Assim que entrou em funções o Governo Provisório da República assumiu como prioritária a tarefa de reformar o sistema monetário nacional, fazendo substituir o monárquico real (plural: reais ou réis) pelo escudo, de denominação mais adequada ao novo regime. A nova moeda entrou em vigor pela publicação de um decreto de 22 de Maio de 1911, e correspondia tanto em termos de valor como no de ouro fino à de 1.000 réis e apresentava-se em centavos, ou seja, dividida em cem partes iguais, colocando-se ao nível das dos outros países. Punha igualmente termo aos inconvenientes práticos da utilização do real, de valor muito pequeno e representado na escrita por um significativo número de algarismos.
Da emissão de notas e cunhagem de moedas se encarregou o Banco de Portugal, cujo 5º Governador foi Inocêncio Joaquim Camacho Rodrigues, natural de Moura e deputado eleito pelo círculo de Évora até 1915. Antes tinha sido nomeado Director Geral da Fazenda e Ministro das Finanças, sempre caucionado por José Relvas, que nutria por ele grande admiração intelectual. No cargo de Governador do Banco de Portugal se manteve até 1935, apesar da sua reputação e competência terem sofrido grande abalo quando foi ludibriado por Alves dos Reis, no célebre caso das notas falsas de 500$00.

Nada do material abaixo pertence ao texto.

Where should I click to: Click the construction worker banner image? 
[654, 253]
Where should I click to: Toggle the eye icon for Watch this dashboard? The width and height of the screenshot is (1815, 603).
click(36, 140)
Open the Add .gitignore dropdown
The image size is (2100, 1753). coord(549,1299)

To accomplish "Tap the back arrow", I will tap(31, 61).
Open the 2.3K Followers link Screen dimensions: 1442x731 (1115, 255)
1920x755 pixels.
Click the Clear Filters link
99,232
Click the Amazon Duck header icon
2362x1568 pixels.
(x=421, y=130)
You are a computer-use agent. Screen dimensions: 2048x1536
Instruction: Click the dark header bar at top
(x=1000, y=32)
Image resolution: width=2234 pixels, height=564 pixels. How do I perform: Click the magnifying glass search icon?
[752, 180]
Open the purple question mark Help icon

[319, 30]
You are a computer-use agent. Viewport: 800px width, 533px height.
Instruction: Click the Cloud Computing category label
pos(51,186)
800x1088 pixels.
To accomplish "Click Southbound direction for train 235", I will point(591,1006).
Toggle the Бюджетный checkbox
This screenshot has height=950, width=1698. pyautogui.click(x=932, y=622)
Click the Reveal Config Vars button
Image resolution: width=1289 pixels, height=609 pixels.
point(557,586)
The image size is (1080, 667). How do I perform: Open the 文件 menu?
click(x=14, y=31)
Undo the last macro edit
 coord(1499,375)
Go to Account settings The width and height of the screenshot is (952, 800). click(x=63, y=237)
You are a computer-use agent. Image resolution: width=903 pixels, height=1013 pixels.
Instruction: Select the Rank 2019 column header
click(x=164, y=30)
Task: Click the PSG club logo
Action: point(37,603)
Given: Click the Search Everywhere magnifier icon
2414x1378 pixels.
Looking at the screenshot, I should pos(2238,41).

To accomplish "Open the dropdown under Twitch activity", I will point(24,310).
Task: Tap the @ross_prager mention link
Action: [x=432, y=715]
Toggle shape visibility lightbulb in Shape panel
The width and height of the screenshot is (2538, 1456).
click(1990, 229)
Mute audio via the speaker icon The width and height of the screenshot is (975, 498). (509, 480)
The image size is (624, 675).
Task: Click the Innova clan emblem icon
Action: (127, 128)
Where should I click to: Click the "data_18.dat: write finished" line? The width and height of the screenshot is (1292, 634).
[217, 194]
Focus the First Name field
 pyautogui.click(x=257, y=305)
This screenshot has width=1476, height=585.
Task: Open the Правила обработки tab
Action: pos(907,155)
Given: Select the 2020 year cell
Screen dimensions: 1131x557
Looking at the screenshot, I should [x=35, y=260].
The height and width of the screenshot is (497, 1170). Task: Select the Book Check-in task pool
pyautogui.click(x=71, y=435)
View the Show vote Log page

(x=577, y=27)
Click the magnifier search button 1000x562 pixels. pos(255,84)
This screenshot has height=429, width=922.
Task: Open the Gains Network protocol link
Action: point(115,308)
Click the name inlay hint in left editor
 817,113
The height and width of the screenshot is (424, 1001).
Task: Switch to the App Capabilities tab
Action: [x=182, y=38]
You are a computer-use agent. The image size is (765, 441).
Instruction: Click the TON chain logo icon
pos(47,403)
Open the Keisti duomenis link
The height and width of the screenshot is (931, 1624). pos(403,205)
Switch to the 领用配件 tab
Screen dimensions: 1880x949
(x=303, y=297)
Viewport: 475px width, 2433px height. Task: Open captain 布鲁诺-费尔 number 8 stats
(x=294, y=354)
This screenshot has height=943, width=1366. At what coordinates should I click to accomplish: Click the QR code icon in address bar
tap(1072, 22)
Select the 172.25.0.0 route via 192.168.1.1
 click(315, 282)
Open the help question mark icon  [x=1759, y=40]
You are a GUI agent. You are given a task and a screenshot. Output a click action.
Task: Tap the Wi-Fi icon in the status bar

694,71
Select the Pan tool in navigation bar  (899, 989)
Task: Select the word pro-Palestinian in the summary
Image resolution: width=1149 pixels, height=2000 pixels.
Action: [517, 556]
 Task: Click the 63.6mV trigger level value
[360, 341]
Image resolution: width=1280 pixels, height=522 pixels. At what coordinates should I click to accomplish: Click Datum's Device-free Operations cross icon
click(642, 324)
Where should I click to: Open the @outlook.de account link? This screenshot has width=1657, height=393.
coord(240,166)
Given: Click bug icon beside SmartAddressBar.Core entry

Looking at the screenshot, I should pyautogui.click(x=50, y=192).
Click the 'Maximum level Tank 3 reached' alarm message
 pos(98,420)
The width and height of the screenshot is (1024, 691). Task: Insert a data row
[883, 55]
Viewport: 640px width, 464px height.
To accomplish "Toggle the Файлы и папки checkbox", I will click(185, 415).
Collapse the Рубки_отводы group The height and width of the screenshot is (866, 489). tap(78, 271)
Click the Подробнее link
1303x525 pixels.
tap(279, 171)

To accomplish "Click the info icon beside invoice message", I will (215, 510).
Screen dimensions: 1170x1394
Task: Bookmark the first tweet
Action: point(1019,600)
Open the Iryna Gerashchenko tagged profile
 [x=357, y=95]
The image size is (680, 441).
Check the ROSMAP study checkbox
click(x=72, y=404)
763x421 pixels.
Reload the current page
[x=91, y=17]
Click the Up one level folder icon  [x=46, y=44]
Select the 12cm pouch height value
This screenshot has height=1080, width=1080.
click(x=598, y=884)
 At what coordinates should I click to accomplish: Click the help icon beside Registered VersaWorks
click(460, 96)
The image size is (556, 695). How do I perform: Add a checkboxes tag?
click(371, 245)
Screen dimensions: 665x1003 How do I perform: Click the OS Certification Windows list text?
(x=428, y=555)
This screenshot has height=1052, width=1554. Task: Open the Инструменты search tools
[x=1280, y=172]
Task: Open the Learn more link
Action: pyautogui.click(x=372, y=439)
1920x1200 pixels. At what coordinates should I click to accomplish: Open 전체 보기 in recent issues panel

Cabe aqui lembrar que o Banco de Portugal havia sido criado por decreto régio de 1846, com a dupla função de banco comercial e emissor, sendo resultado da fusão do Banco de Lisboa, fundado em 1821, com o objectivo de conceder créditos e aceitar depósitos, e da Companhia Confiança Nacional, lançada em 1844. Depois de vários contratos com o Governo, o Banco de Portugal tornou-se em 1887 a entidade bancária estatal, que passou a exercer em acumulação com a função de Caixa Geral do Tesouro e obrigando-se a criar agências em todas as capitais de distrito do Continente e Ilhas. Apesar de responsável pelo financiamento da dívida pública e de regulador do sistema financeiro do país, só em 1891 adregou a exclusividade na emissão da moeda.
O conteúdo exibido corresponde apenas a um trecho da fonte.